Required work
From the post about the death penalty argument, return word for word the part that opens with the words containing "So, I had just" and closes with "the people's hands?".

More Demon-Haunted Politics
Him: "Well, I hope that some day you wise up and see the truth of God."
Me: "Well, I hope that some day you crack a science book."
Well, I had read the op-ed piece by Leonard Pitts, Jr. of the Miami Herald about Ruben Cunta. For those of you who have never heard of him (I hadn't), he's a man who was put to death (in Texas, of course) for fatally shooting a store clerk during a robbery. This was back in 1993, which is probably why I had never heard of him. I was finishing up high school and starting college. My world was still pretty narrow back then. The kicker about Cunta is that it now looks like he was innocent. There is pretty strong evidence that that's the case, anyway.
So, I had just finished reading this op-ed piece in the local paper (who picks up Pitts in syndication), and I snorted in disgust. As all four of my loyal readers know, I'm pretty much a social lefty. I think the death penalty is a barbaric custom that cheapens this country's reputation as a world leader in civil rights. Reading about Cunta just makes me feel even more strongly about that. Demon-boy happened to be walking into the lab right about then and he asked me what was up.
Now, I knew where this was going to go if I said anything. I know myself and him well enough to know this was going to turn into a debate, but I just couldn't stop myself. I told him what I'd just read, and brought up the salient point from Pitts' article, i.e. if an innocent man is put death in the name of the people, then isn't his blood on the people's hands?
He immediately brought his deity into it, saying that his understanding of the Bible let him accept the death penalty. I then pointed out that this didn't answer my question. As you can see, he had already dropped into the stock answers without putting any kind of thought into what he was saying. He was just throwing out stuff he'd heard somewhere. You could almost hear it in his voice. It was like he was reciting something he'd memorized, not giving an actual opinion. He does this a lot. It's how he supports most of his positions.

Listed records
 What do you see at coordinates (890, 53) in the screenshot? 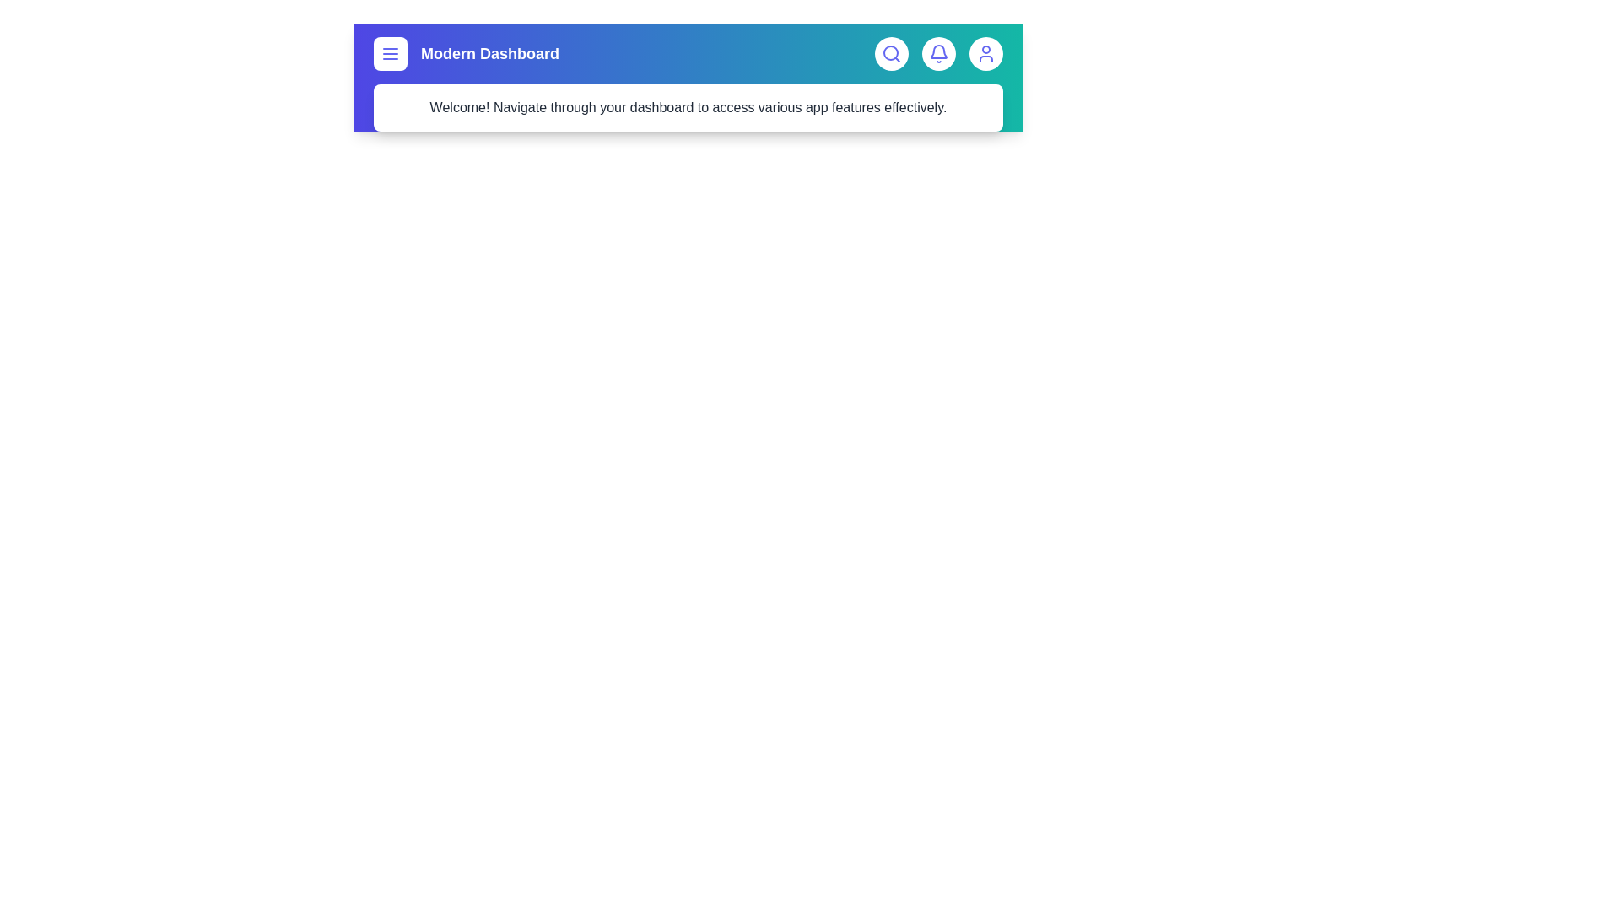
* * *
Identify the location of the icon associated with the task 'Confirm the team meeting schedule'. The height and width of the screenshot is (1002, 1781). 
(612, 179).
--
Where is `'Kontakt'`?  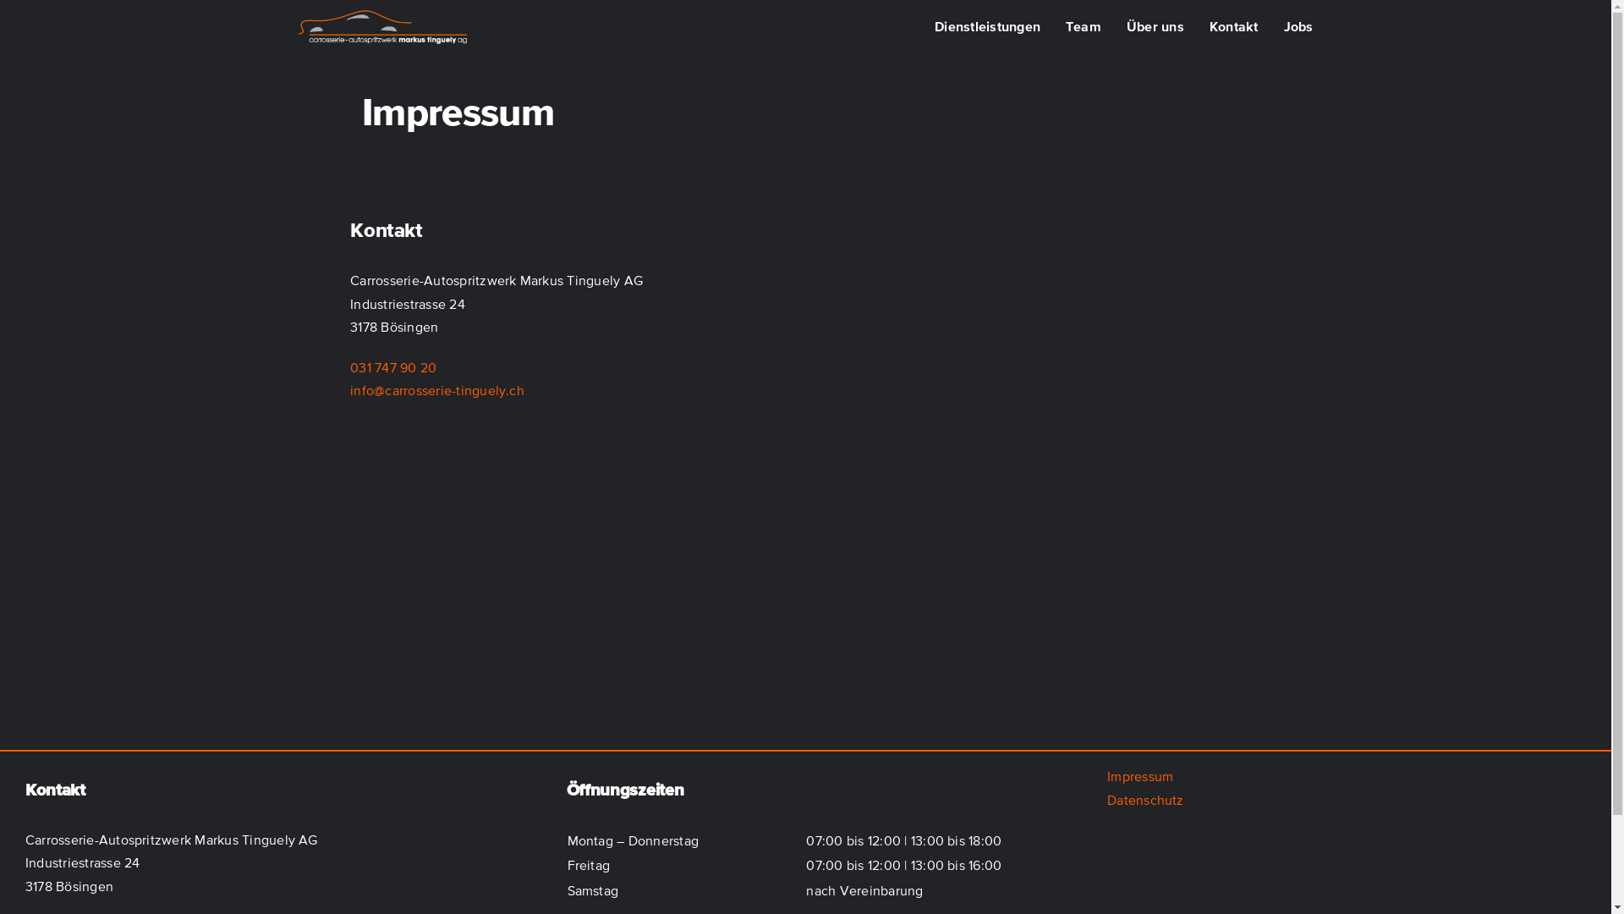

Expected answer
So, I had just finished reading this op-ed piece in the local paper (who picks up Pitts in syndication), and I snorted in disgust. As all four of my loyal readers know, I'm pretty much a social lefty. I think the death penalty is a barbaric custom that cheapens this country's reputation as a world leader in civil rights. Reading about Cunta just makes me feel even more strongly about that. Demon-boy happened to be walking into the lab right about then and he asked me what was up.
Now, I knew where this was going to go if I said anything. I know myself and him well enough to know this was going to turn into a debate, but I just couldn't stop myself. I told him what I'd just read, and brought up the salient point from Pitts' article, i.e. if an innocent man is put death in the name of the people, then isn't his blood on the people's hands?